Hello, I am a bit confused by the UI when trying to copy addon settings from one bundle to another.
My current understanding is that each bundle has at least two variants, Production and Staging, which each contain a copy of the settings. When in developer mode, I noticed that the copy settings UI allows you to choose a source bundle and a source variant, but the variant list includes other dev bundles:
Technically a bundle does not have its own settings, but addon versions have settings.
The addon version settings are per variant, where the variant is Production, Staging or any Dev variant. (Dev variants are special in that regard in that they are actually variants tied to that bundle - right @martin.wacker ?)
Knowing the above, when picking a “Bundle” with a “Variant” to COPY from it basically means to copy that variant’s settings for all the addon versions in that bundle.
The selection of the bundle there is mostly so that you can quickly copy over all settings from a variant from all its addon versions there in one go.
But you can also copy just for an addon version if you right click the Addon name in Studio Settings:
That way you can explicitly copy from a variant picking a specific addon version:
I feel like that UI is the best way of understanding that the settings are stored: per variant PER addon version
So variant Production may have settings for:
maya 1.0.0
maya 1.0.1
maya 1.0.5
And by no means are the settings anywhere stored on a bundle. They are only per variant, per addon version.
Pro tip: that “pick a specific addon version from a variant” trick to copy from also works with multiselection. So you can technically select all addons, right click the addons in Studio Settings and do “Copy settings from…”

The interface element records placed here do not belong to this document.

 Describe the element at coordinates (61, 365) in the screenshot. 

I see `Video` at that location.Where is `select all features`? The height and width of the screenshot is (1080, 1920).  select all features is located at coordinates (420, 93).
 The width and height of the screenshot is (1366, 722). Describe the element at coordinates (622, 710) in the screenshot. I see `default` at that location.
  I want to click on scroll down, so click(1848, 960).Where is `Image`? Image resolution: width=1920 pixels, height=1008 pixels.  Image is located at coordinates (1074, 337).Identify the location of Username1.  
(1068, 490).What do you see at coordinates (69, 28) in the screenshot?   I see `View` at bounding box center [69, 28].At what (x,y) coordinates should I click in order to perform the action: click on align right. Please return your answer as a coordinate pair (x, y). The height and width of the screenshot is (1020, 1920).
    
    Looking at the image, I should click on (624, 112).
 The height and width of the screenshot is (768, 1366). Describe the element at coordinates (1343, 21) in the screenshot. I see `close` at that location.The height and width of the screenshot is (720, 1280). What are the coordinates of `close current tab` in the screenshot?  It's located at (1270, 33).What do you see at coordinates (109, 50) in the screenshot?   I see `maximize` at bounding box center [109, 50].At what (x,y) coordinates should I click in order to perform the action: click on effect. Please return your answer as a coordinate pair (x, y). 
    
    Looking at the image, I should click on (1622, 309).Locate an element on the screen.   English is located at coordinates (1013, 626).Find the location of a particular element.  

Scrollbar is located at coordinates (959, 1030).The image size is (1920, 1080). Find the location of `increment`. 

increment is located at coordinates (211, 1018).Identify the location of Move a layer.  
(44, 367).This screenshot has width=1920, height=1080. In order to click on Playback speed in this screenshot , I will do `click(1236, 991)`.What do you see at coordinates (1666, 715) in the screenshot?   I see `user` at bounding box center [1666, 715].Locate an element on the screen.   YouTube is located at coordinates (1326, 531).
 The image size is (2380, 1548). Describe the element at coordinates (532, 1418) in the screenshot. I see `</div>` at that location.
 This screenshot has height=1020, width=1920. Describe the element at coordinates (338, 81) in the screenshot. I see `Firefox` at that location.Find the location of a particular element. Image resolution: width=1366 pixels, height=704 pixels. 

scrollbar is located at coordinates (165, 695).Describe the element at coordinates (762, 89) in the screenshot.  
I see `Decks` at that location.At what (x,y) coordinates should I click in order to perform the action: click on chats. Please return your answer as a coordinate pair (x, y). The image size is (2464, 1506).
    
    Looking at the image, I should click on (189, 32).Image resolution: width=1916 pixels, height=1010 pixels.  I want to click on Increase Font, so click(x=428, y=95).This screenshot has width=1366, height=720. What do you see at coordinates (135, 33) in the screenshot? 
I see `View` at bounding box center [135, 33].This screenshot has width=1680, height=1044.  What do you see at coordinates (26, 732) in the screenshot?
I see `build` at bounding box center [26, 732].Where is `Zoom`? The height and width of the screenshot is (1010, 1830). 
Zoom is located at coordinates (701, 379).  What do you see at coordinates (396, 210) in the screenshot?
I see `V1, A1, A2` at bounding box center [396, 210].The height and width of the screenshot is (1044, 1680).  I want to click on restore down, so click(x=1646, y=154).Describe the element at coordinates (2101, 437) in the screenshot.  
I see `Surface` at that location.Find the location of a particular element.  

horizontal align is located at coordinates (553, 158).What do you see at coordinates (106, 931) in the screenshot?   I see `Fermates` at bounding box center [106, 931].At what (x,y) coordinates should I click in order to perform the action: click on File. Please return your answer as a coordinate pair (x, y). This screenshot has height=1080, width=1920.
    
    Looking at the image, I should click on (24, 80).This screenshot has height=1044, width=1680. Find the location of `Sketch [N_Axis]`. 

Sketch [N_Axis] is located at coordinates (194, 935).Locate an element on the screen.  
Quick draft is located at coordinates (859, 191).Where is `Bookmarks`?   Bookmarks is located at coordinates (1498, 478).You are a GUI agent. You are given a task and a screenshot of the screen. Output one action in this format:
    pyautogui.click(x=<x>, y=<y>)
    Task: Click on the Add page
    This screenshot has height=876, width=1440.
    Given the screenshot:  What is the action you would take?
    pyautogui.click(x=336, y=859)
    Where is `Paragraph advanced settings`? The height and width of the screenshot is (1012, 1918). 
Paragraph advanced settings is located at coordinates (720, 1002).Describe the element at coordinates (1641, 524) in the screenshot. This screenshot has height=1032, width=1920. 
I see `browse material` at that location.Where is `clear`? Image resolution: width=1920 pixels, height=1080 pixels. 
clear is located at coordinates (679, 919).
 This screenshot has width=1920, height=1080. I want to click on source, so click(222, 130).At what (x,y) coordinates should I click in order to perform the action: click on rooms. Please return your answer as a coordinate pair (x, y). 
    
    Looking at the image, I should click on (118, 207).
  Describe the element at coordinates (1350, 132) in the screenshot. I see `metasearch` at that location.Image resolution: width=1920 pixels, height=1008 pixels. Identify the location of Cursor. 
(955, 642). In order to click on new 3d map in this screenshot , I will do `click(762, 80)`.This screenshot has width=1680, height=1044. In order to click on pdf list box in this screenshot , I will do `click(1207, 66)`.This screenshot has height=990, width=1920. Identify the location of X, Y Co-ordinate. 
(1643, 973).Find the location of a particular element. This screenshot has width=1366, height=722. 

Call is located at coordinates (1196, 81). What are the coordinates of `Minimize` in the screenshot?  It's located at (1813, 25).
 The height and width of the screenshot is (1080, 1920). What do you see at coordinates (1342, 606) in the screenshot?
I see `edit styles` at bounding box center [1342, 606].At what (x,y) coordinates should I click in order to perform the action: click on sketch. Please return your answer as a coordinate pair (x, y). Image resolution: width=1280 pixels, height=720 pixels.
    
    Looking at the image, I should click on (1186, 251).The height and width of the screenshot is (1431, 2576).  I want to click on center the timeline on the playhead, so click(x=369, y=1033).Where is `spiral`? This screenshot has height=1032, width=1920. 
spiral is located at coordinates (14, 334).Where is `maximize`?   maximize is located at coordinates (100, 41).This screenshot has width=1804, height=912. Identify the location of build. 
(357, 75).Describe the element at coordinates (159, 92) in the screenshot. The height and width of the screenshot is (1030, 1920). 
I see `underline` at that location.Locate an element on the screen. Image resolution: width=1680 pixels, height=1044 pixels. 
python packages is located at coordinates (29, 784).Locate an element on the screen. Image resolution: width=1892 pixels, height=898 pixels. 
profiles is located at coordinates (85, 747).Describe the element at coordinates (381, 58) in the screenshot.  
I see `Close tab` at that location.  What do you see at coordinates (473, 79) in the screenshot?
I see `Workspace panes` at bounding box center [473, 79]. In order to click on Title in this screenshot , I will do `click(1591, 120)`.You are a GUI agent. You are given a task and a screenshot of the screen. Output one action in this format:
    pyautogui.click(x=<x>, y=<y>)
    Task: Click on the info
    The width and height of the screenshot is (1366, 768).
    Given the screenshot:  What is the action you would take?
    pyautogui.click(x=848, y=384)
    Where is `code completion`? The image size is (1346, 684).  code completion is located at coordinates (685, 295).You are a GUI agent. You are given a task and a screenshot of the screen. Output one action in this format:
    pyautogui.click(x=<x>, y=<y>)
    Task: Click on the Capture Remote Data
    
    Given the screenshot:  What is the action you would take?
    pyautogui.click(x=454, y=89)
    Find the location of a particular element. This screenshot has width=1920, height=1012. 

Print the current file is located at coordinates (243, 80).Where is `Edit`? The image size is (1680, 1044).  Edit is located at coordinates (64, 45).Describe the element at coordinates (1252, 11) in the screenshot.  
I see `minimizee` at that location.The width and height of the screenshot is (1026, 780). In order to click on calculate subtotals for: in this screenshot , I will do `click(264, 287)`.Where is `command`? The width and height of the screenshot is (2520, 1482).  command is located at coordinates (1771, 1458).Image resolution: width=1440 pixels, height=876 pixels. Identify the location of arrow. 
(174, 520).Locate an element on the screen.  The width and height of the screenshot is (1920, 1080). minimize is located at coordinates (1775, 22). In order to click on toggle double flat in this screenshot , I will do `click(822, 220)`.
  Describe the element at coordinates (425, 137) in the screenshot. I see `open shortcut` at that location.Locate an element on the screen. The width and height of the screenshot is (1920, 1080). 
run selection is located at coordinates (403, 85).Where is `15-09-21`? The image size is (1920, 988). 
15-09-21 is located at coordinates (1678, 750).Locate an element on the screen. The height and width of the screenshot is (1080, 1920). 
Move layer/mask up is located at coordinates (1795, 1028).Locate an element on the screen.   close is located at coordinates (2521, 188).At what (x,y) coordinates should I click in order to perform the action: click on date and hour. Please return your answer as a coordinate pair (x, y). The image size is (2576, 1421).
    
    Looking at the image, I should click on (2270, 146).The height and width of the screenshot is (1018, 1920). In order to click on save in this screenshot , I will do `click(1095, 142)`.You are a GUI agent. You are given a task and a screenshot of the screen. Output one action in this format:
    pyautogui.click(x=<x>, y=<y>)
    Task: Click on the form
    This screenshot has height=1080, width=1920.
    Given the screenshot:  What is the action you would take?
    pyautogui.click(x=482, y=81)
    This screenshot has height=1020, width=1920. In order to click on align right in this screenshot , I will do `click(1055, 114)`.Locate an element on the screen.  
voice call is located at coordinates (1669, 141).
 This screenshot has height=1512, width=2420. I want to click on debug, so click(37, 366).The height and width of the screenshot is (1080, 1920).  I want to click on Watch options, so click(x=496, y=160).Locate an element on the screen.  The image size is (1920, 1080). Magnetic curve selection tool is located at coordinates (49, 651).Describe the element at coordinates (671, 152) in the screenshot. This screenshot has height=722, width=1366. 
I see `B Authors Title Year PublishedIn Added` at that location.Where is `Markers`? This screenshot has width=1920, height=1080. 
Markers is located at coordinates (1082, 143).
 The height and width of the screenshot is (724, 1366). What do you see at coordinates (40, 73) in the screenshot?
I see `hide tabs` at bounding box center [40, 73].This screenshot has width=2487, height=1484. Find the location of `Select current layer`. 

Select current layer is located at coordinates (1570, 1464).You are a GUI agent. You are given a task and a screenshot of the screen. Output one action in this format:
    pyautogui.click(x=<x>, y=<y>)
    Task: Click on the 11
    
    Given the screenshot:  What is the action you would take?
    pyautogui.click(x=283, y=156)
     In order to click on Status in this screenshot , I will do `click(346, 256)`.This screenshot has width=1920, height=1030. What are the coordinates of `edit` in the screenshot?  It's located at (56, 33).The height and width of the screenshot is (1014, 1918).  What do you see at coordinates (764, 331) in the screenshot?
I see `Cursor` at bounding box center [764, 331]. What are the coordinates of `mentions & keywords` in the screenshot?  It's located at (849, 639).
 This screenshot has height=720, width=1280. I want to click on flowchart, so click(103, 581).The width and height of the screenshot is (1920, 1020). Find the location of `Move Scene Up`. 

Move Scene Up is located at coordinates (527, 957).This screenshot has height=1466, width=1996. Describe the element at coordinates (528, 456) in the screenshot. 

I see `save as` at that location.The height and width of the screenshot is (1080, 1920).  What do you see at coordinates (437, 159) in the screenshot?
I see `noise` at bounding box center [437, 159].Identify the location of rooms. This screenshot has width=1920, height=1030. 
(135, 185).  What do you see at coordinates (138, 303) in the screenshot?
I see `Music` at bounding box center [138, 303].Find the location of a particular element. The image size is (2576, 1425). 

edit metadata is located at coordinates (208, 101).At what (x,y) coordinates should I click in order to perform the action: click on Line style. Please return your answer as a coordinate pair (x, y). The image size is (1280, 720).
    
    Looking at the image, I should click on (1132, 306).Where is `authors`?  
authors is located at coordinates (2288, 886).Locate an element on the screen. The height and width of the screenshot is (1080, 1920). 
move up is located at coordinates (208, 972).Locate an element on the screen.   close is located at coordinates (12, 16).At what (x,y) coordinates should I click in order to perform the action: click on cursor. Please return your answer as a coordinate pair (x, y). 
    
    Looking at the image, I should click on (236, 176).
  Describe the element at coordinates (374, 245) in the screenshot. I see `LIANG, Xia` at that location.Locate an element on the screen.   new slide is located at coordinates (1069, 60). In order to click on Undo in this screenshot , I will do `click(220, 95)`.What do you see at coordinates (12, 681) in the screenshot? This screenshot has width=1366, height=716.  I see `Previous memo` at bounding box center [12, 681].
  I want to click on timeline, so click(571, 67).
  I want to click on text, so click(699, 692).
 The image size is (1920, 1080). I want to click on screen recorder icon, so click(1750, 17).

Thanks for the information! I’m slowly but surely getting closer to wrapping my head around this
A couple more questions that follow from your responses:
If I create a new dev bundle, veena_bundle_dev1, does that mean that every single version of every single addon on the server now has a veena_bundle_dev1 variant? Or is the variant only added to the addon versions that are specifically used by this dev bundle?
And second question, if I create a new bundle without copying any settings, and it is not marked as production, staging or dev, what settings variant of the addon versions does it use? Does it default to use the production variant of each addon?
Sort of, yes. It’s best to think of it that way because if you’d “switch” to a new addon version in your dev bundle the old version will still keep its settings. So technically even addons outside of that bundle will have settings.
However, the settings per addon version only store the overrides as far as I know. So by default there technically are no ‘settings’.
It doesn’t have settings. That bundle, has no settings - only variants have. As soon as you mark it production, staging or dev then it’ll (sort of) start having a variant of settings that become applicable, yet even then - the bundle has no settings, just the variant happens to have settings for the addon versions in that bundle.
This is also why when on the Studio Settings tab for example, you can only display the variants and see their addon version’s settings.
Another way to visualize it, settings are like:
production
ayon-maya 0.1.0 → 2 overrides
ayon-maya 0.1.1 → 0 overrides
ayon-maya 0.3.0 → 1 override
ayon-nuke 0.1.0 → 1 overrides
staging
ayon-maya 0.1.0 → 0 overrides
ayon-maya 0.1.1 → 0 overrides
ayon-maya 0.3.0 → 1 override
ayon-nuke 0.1.0 → 0 overrides
And similarly continuing per dev variant with a similar list.
One could argue that this state is confusing:
Because even though it currently is not in a bundle, it may still have overridden settings for addon versions if e.g. they were set before. Basically the addons list on the left there “filters” the listed addon versions to display settings for based on the active bundle the variant is applied to.
Thanks, Roy, this makes more sense now.
I was thinking of settings as something that exist by default, which I think caused confusion in my mental model of this, but it’s more logical if you think of them as overrides that don’t exist a priori.